Ding ware, on the other hand, is famed for the purity of the shade of its white paste, and the translucence of its glaze, a glaze so fine that it tended to run down the pottery and pool at the base, creating a ‘pool of tears’ effect, which was very much praised. Even so, as its beauty mainly relies on the purity of its color and the elegant simplicity of its form, it is often dismissed in favor of Ru ware, another popular pottery type during the Song period. Ru pottery used the ‘crazing’ of a glaze (the crackles caused on the surface of a glaze when it cools and contracts too quickly), to a highly stylized effect that was made deliberately, despite the previous perception that ‘crazing’ was a defect in glazed ceramics.
Despite the general emphasis on creating delicate and fine pottery, Jun ware also became popular in the Song Dynasty. The thicker pieces of ceramic were covered with a turquoise or purple glaze, which was so thick that the viscosity created a shimmering opalescence on the surface of the ceramic once it was placed in the kiln. Though considered cruder in its structure and bulk, the sheen of such pottery was very much appreciated at court, and is still the object of much acclaim in the modern day.

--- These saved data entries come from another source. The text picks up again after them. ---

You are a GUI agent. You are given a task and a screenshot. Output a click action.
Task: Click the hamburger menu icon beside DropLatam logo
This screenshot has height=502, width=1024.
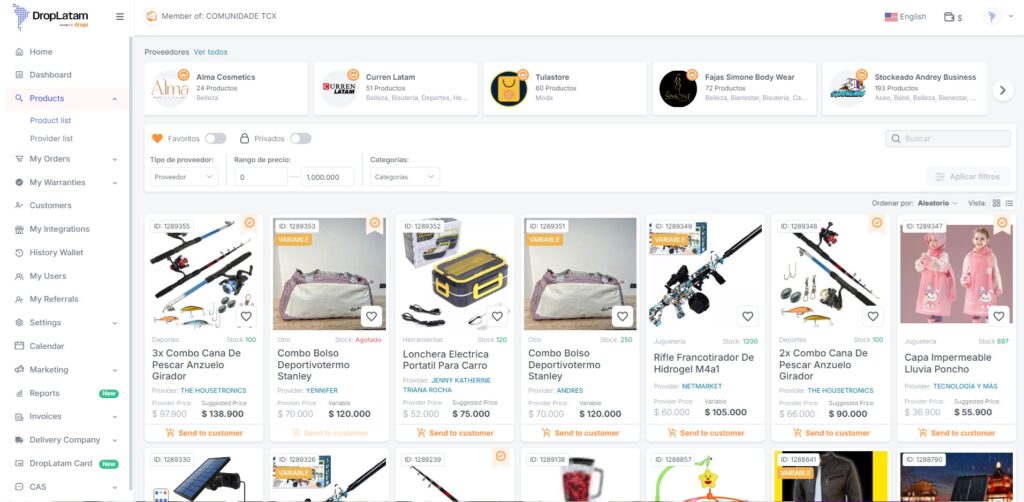coord(120,16)
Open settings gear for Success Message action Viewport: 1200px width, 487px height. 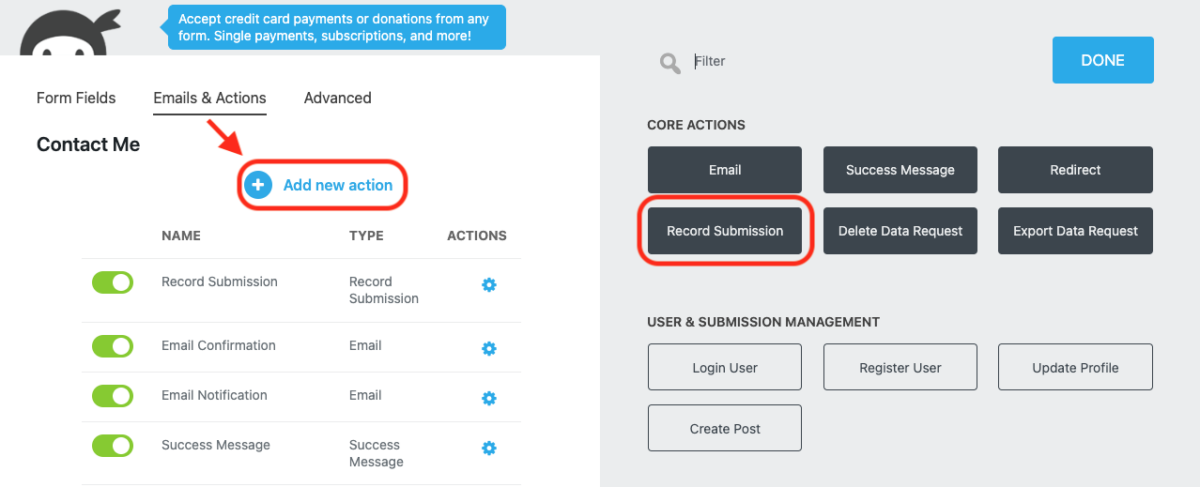489,448
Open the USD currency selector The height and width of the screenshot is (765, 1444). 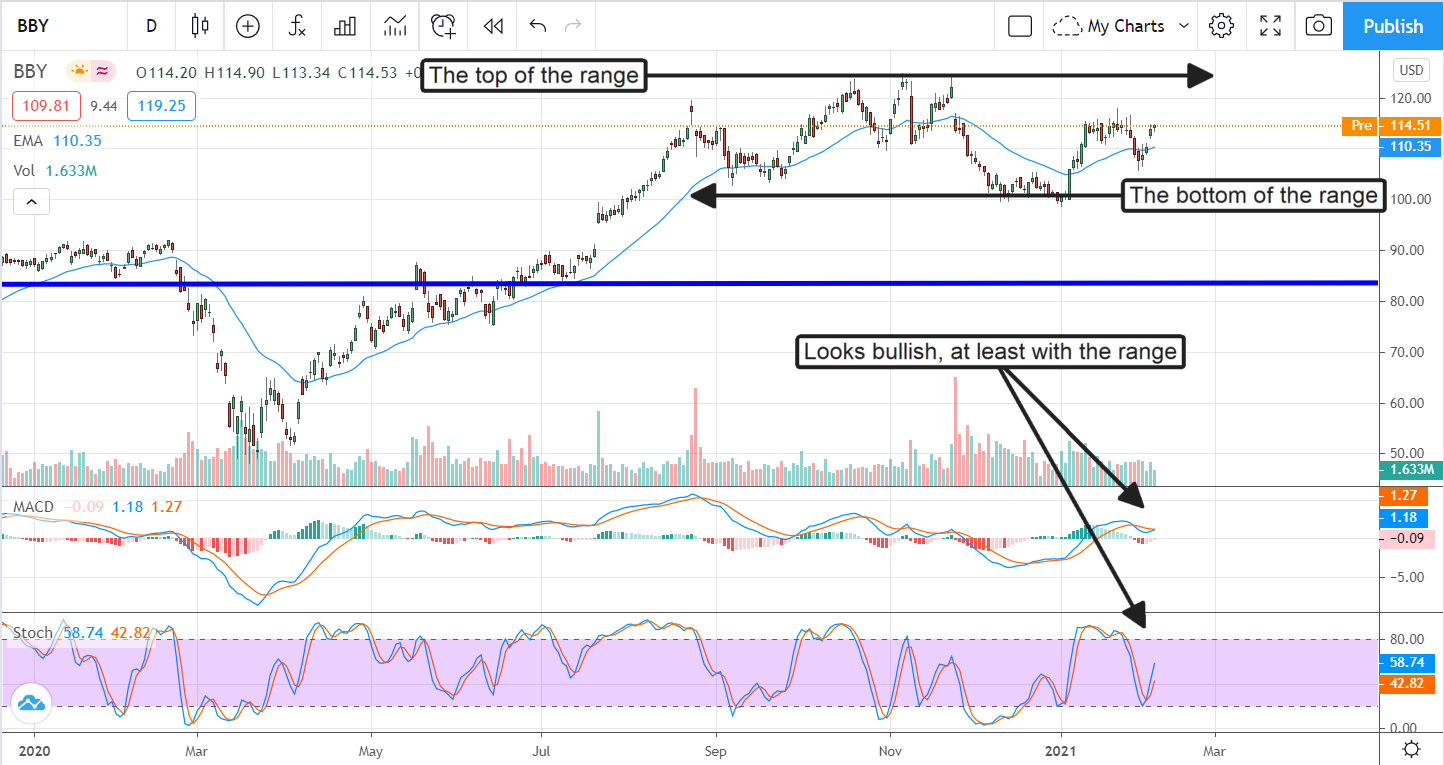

However, it is the blue and white pottery that is most famous out of all these types, which is best known for the incredible vividness of the blue glaze, combined with the purity of the fine white porcelain. Though evidence for its existence dates to as early as the 8th century AD, it is thought that the true evolution and development of this ceramic technique only fully came to be realized in the Tang Dynasty, and reached the zenith of its glory during the Qing Dynasty. Despite the detail and intricacy that is dedicated to a tableau on a piece of such pottery, unlike its Ancient Greek and Roman counterparts, blue and white pottery has never really been used a medium of narrations. However, its popularity has endured to the modern day, and it has continually inspired stories, research, and replications from all over the world.